Do you remember reading the post some months ago by Very Bored in Catalunya on the subject of personal grooming? Fascinating stuff it was, discovering who was into pubic topiary and who just wore bigger pants to cover things up.
Well this weekend I read an article in the Sunday Times Style magazine by Gemma Soames: How Does your Lady Garden Grow? Apparently ‘with silver bells and cockle shells’ isn’t far from the truth these days. Gemma uncovers spas which offer a book of “hairstyles” to choose from and enlightened me in the diamante landing strip called a Bollywood.
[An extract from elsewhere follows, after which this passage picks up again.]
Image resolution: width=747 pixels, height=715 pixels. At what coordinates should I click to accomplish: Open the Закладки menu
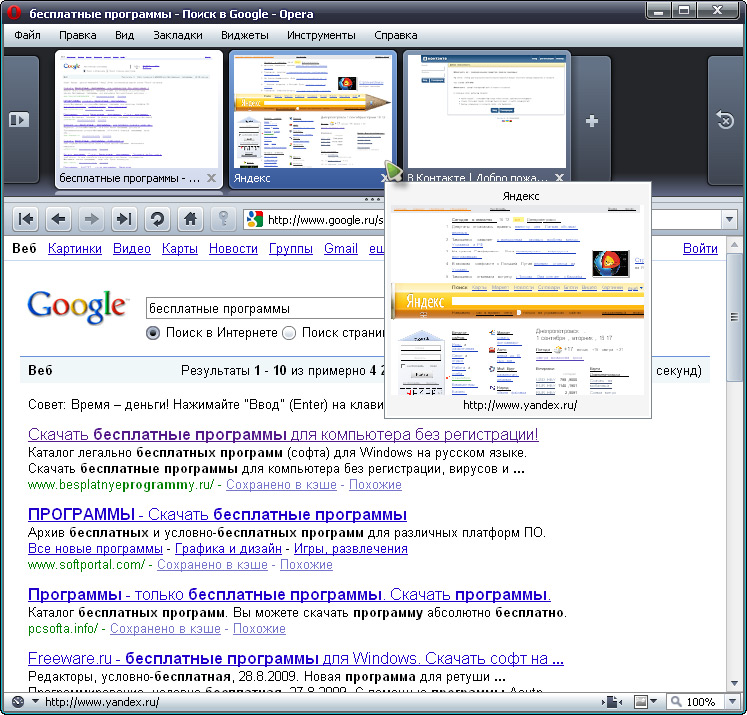(x=177, y=35)
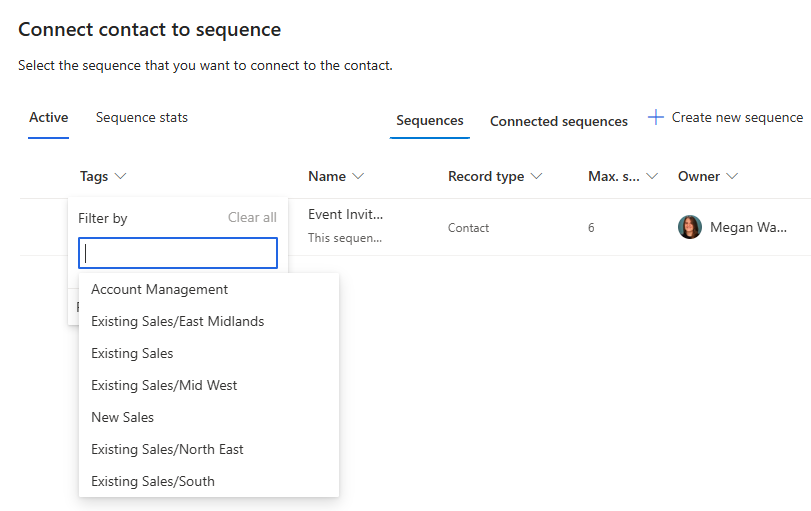The image size is (811, 511).
Task: Open the Owner column chevron
Action: pyautogui.click(x=732, y=177)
However, the bit that surprised me the most was the new treatment from the US now hitting our shores: the vajacial, a facial for your nether regions. People suffering from ingrowing hair or hyper-pigmentation following waxes will soon be able to pay good money for a wet microdermabrasion followed by a lovely rehydrating infusion.
Heavens above! Who could do a job like that? “So what do you do?”, “Me, oh I’m a labia lubricator”.
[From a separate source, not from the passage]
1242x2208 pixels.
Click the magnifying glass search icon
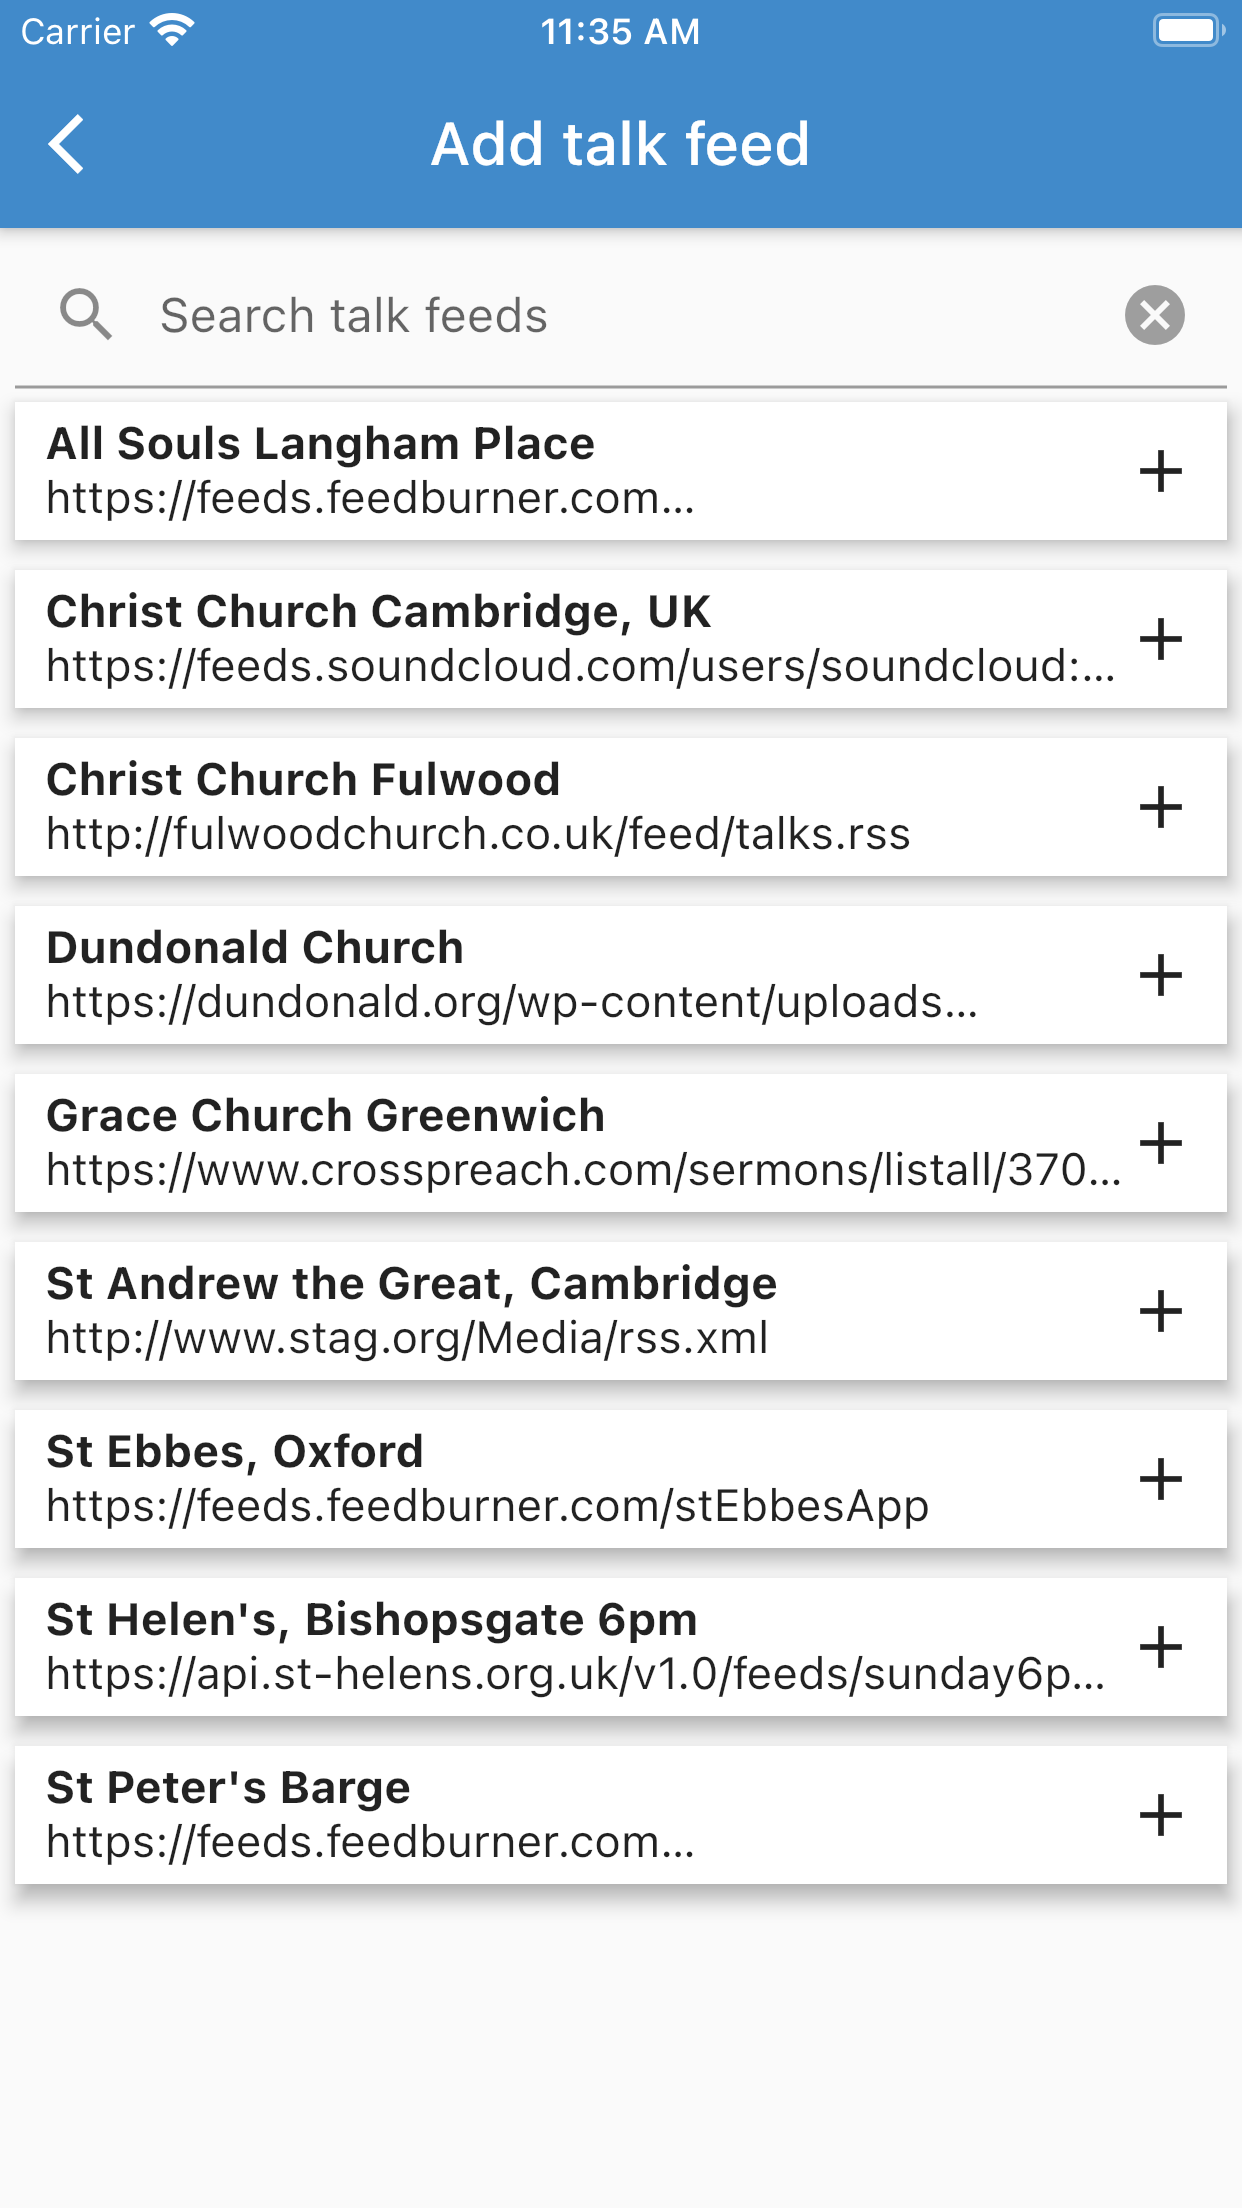[85, 315]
This is all way beyond what I could ever dream of putting myself through. A rub with a wet flannel has always been sufficient for my needs, having been brought up to believe Femfresh was the work of the devil and would probably bring me out in a rash.
In fact my very Catholic upbringing has probably scarred me for life as regards front-bottoms. You see, can’t even say the proper words without blushing. I never saw other girls’ bits and pieces, having no sisters to compare to and a mother who would get changed under her nightie. At school we all kept ourselves properly covered-up too.
It was only at University that I was able to see whether my foliage was okay or whether I needed to do more than tuck it in and keep my legs together. It was quite a shock when, one week in, I shared a room with a very game girl on a Geography field trip. She stripped off without a care and I was mesmerised by the quite staggering amount of hair which seemed to cover an area from her navel to her knees. From then on, I was never worried about my own meagre patch.
However, I’m still a shy girl and the thought of a salon waxing is still anathema to me. Having a smear is a necessary evil and even then my eyes are tight shut until the whole sorry business is over. I keep myself trimmed and tidy and presume everything is looking okay in the knicker department. Husband never complains….though, as a GP, the ones he usually sees are needing treatment in some way or another so I presume mine is a work of art in comparison.
May I leave you with information about a Canadian company also mentioned in the article now offering hypoallergenic, paraben-free lotions and potions for your lady-bits. With the glorious name, I Love My Muff, I can see this taking off in a big way. The website is ilovemymuff.com. The perfect stocking filler, surely!